> [Problem statement]:
Restate the listing below with no word altered.

> [Data for processing]:
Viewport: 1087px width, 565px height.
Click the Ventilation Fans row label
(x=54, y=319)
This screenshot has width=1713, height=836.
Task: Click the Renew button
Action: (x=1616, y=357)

> [Expected answer]:
Viewport: 1087px width, 565px height.
Click the Ventilation Fans row label
(x=54, y=319)
This screenshot has width=1713, height=836.
Task: Click the Renew button
Action: (x=1616, y=357)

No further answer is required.